Broadening the Bioinformatics Infrastructure to unicellular, animal, and plant science

KBBE.2011.3.6-02: Supporting the development of Bioinformatics Infrastructures for the effective exploitation of genomic data: Beyond health applications.

Coordinator: Dr. Erik Bongcam-Rudloff

Introduction

The completion of the human genome sequence has triggered worldwide bioinformatics efforts to unravel its information content. Many projects have been successfully completed in areas such as gene hunting, functional annotation, post-translational modification prediction, protein-protein interactions, transcriptomics, or systems biology. These projects have produced large numbers of novel analytic and predictive computer programs. The majority of these developments, though, have focused on harvesting the human genome, transcriptome, proteome, epigenome, etcetera, and considerably less effort has been invested in the thousands of other genomes in life science research fields related to unicellular organisms, plants, or animals. The AllBio partners have selected these three fields as focus for their coordination actions because: 1) all AllBio partners already have extensive experience in collaborating with life scientists in at least one of these fields, and 2) these three fields cover a large number of the activities in the FP7 work programme KBBE-2011, “FOOD, AGRICULTURE AND FISHERIES, AND BIOTECHNOLOGY”.

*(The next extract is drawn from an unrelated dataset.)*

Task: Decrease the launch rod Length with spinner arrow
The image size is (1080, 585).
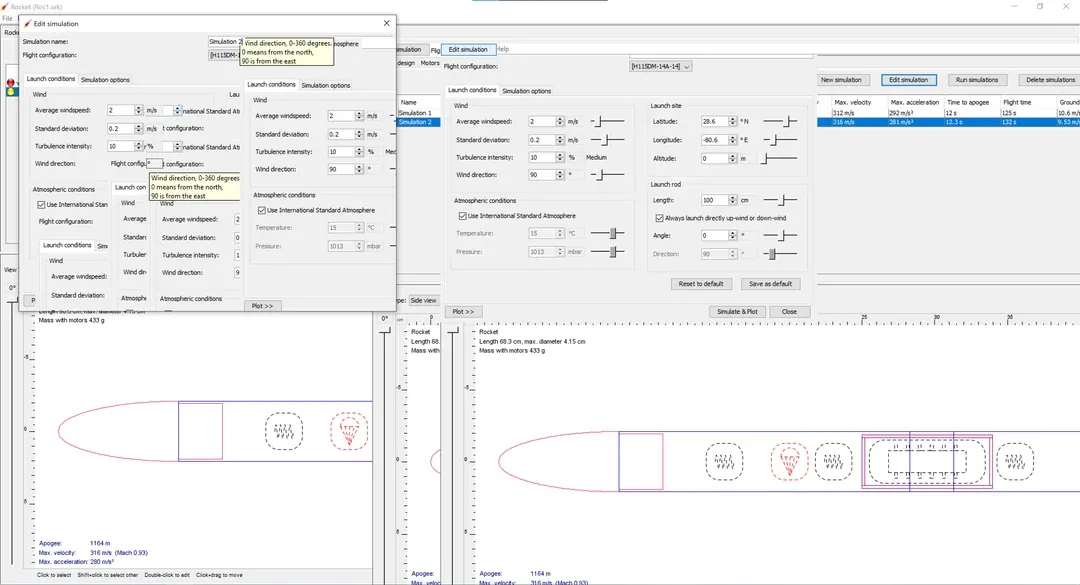Action: [734, 203]
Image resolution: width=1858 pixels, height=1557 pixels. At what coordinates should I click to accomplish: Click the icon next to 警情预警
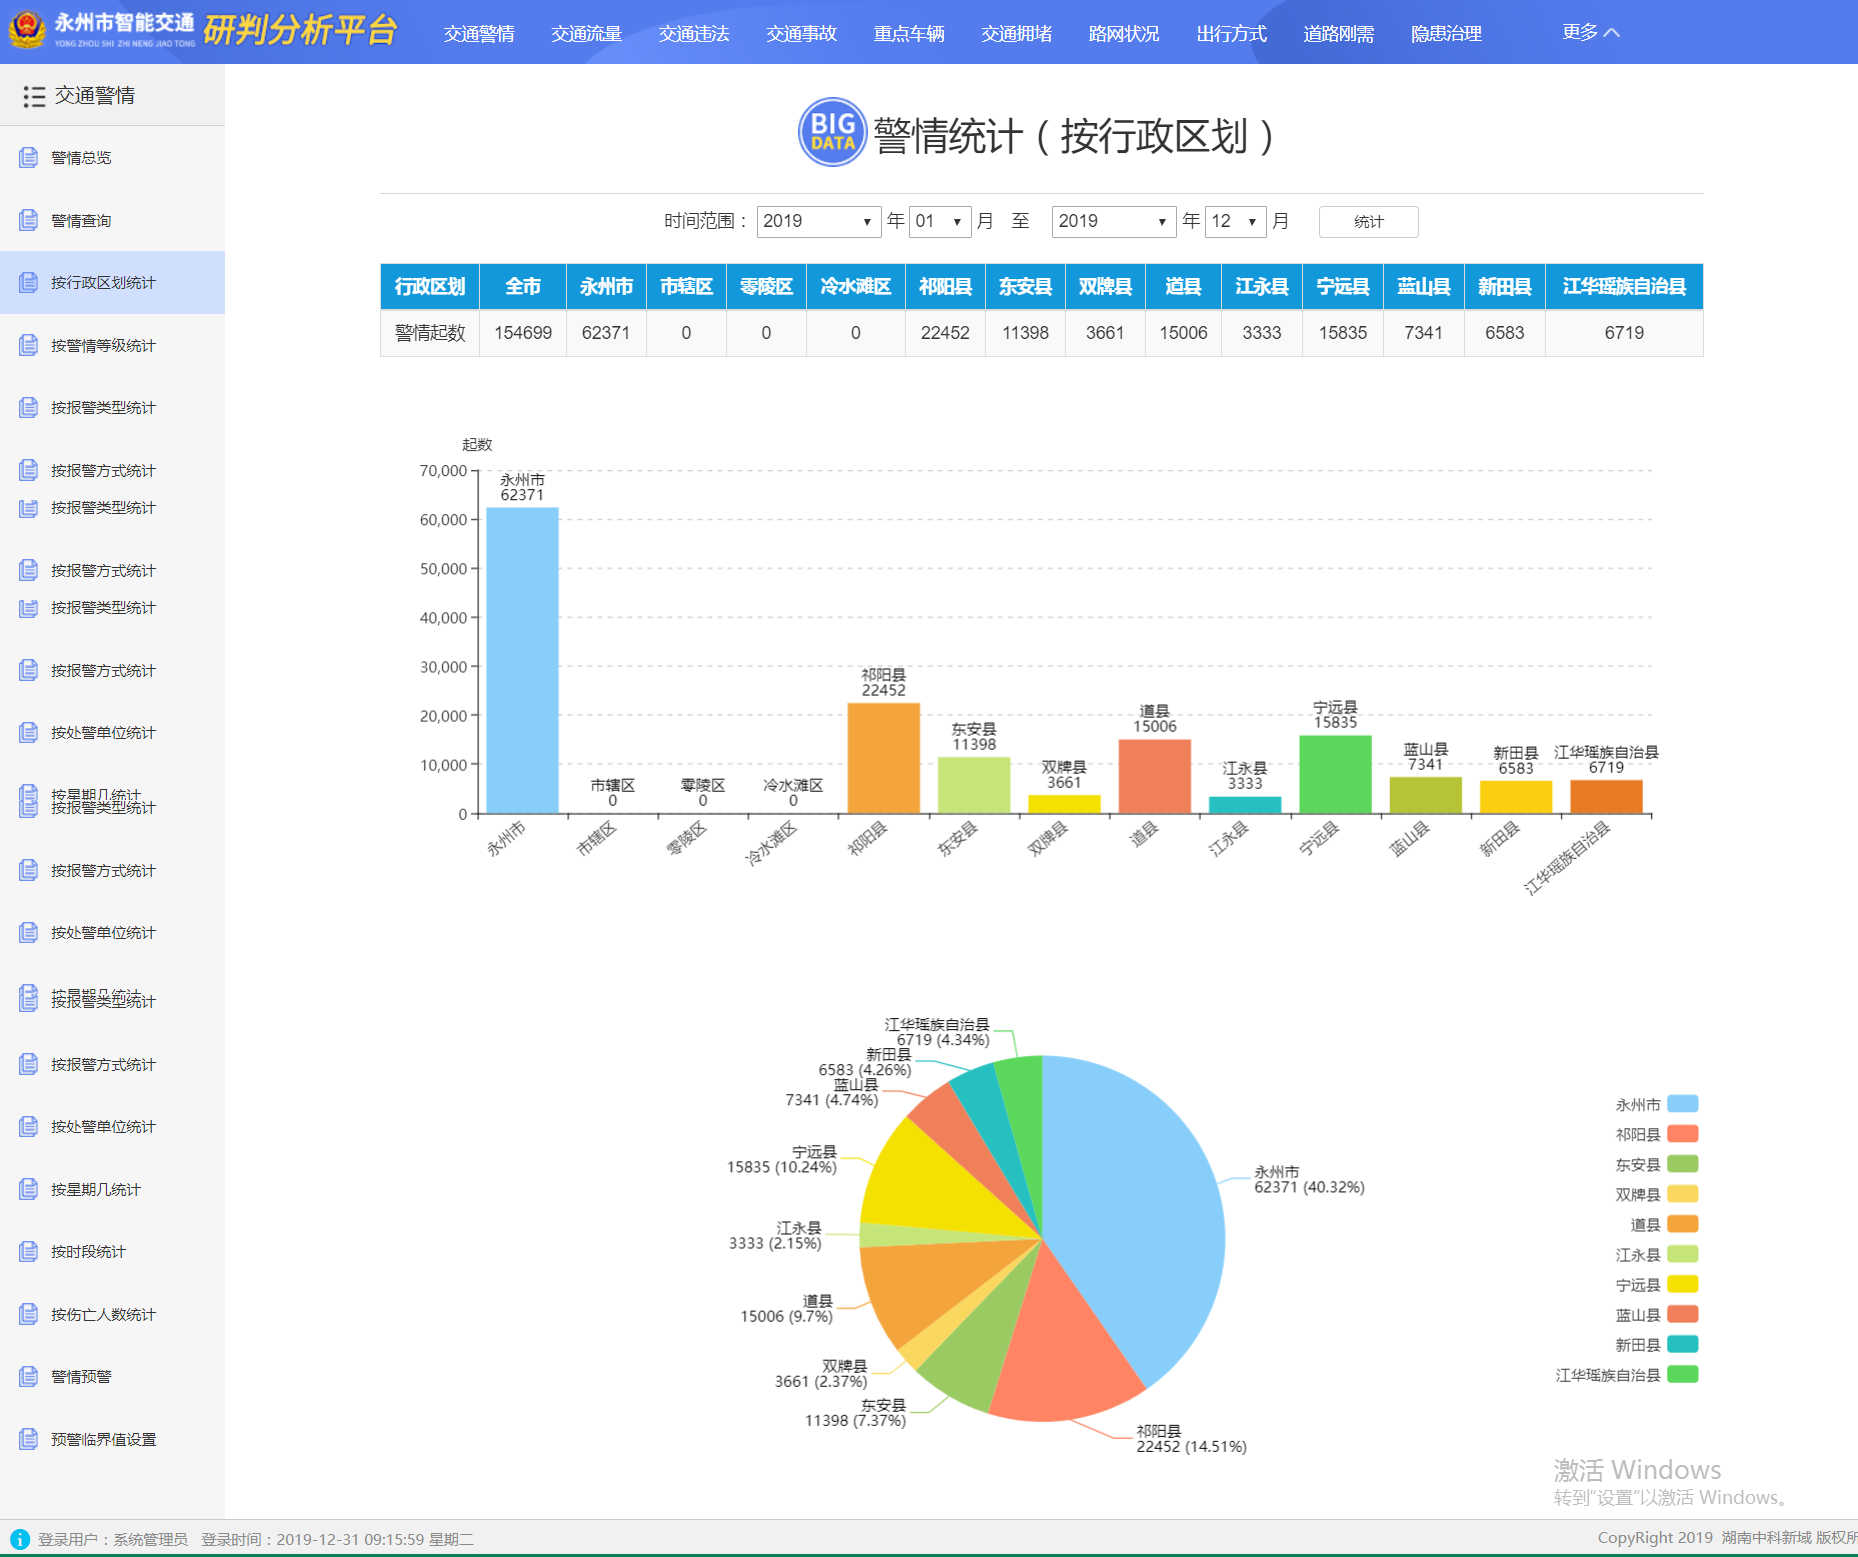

Coordination through collaboration

All the partners in AllBio have a strong motivation to work on generic bioinformatics theory, technology, and application. They will now coordinate the generalisation and the broadening of the applicability of the many human-centric bioinformatics facilities that were originally designed for the purpose of analysing the human genome sequence and the subsequently collected post (human) genomic datasets. They will also coordinate the design of novel software and databases. This will primarily be research in projects they are actively involved in, but when possible also in third-party projects. These activities require that the partners start to structure and coordinate their collaborations with national researchers in life sciences such as biotechnology, cell biology, functional and comparative genomics, or biochemistry, and carry these collaborations to an international level.

European dimension

Non-human life science communities exist with different degrees of scientific coordination, and some areas have already agreed on ontologies and common procedures and standards. But only few efforts have gone into the wider task of harmonizing the research efforts of these communities. This coordination will require that the partners collaborate on a series of activities such as the design of ontologies for data and methods, and choosing common interoperability standards. These activities, by necessity require that the coordination efforts of this Coordination Action take place at a Europe-wide scale because databases, software, and human expertise have to come together that simply are not available at any national scale. The fact that the activities described in this project all are core-activities to AllBio consortium members will greatly enhance the overall success and the longevity of the results of this bioinformatics coordination project.